Must warm the hearts of the newspaper people everywhere. No, wait..............it says:
Conventional print media has fallen from 26 percent of INFO [they define INFO as reading, listening etc] in 1960 to 9 percent in 2008. However, this has been more than counterbalanced by the rise of the Internet and local computer programs, which now provide 27 percent of INFO. Conventional print provides an additional 9 percent. In other words, reading as a percentage of our information consumption has increased in the last 50 years, if we use words themselves as the unit of measurement.
But if TV is chortling at the Schadenfreude, beware - they back up our findings of last year:
Two nascent developments might also cause significant dislocations: mobile television and video over the Internet. So far, mobile TV has low utilization and is very much a niche product. On the other hand, video by Internet is quite widespread, but as a complement rather than a substitute for conventional TV program delivery mechanisms. YouTube and its cousins have made a huge variety of novel and specialized video material available to anyone with a mediocre broadband connection.
.......
If and when a substantial number of Americans are able to receive streaming video at sustained speeds of roughly 10 megabits per second and low latency, it may dramatically alter the way they receive video. Internet-based television, rather than being reserved for material where low quality is compensated for by a very wide selection (the “long tail effect”) might become common for mainstream programming as well.

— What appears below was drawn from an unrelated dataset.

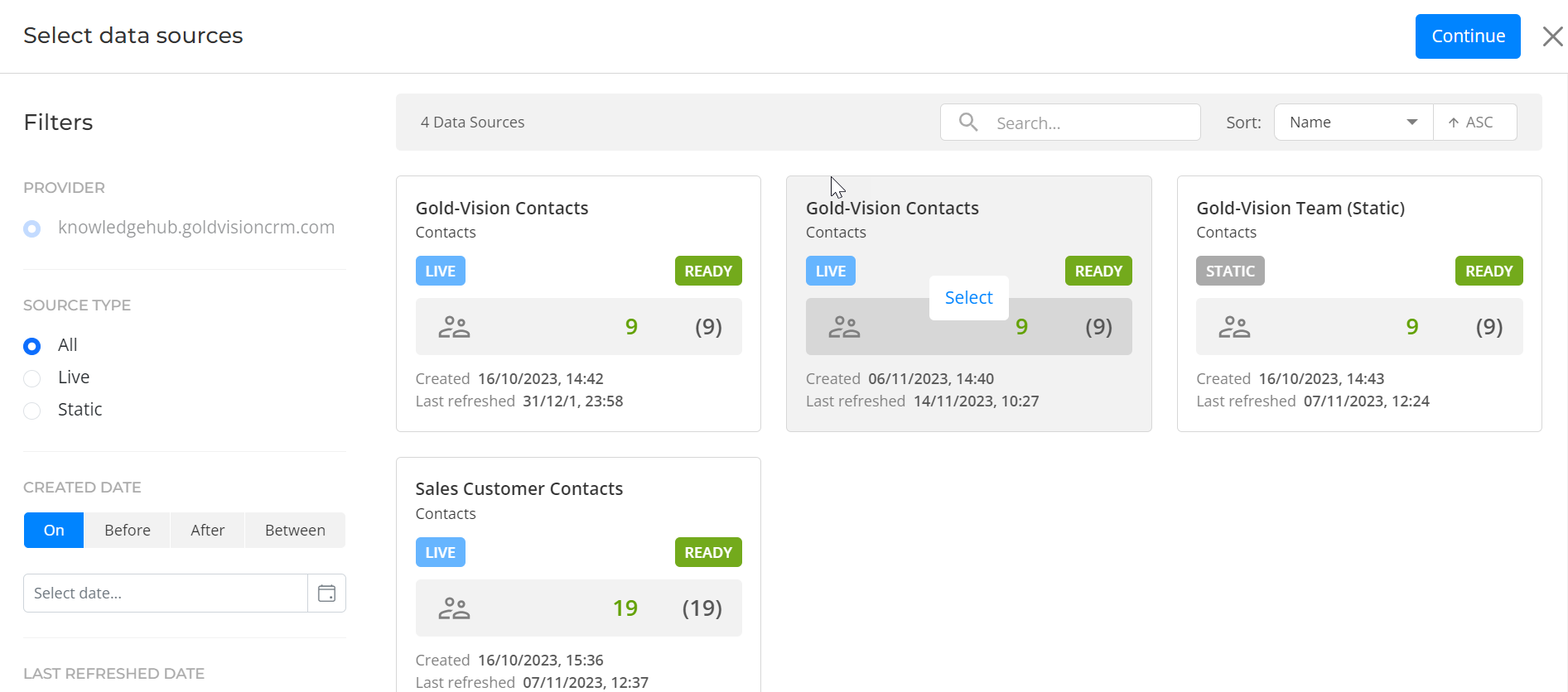The width and height of the screenshot is (1568, 692).
Task: Toggle knowledgehub.goldvisioncrm.com provider filter
Action: pos(32,228)
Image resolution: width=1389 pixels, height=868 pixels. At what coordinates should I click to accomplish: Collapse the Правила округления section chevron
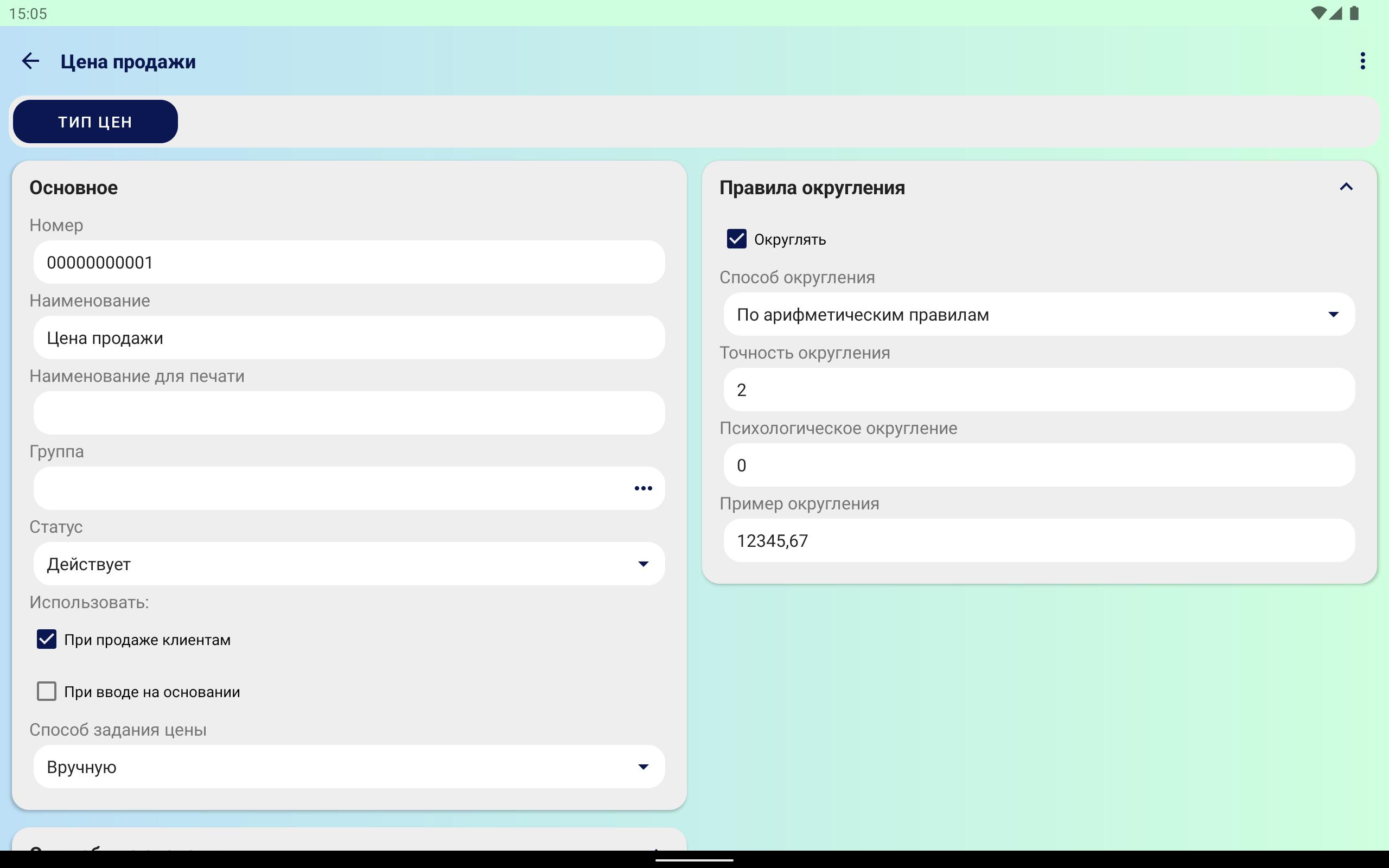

So there - and I'll bet when that happens reading will plummet again. But the most fascinating bit I saw - playing back to my posts on Innovation in 1909 being
better than today and the
limits to digital media vs analog, is this:
if we include “personal conversation” as a source of information, it is possible that we receive fewer bytes of INFO than our ancestors did 100 years ago. The reason is that conversation is very “high bandwidth.” A full fidelity video link between two locations, including stereo vision and sound is not possible with present technology – the observer will realize they are not physically in the location. If we could do it, however, it would require conservatively 100 million bits per second. Three hours of personal conversation a day at this bandwidth would be 135 gigabytes of INFO, about four times the average daily consumption today.
In other words we still do not have the carrying capacity of f2f, even on the best p2p networks, nad aren't likely to for a while. Maybe the best role for Social Media going forward is to allow us to socialise with real people then?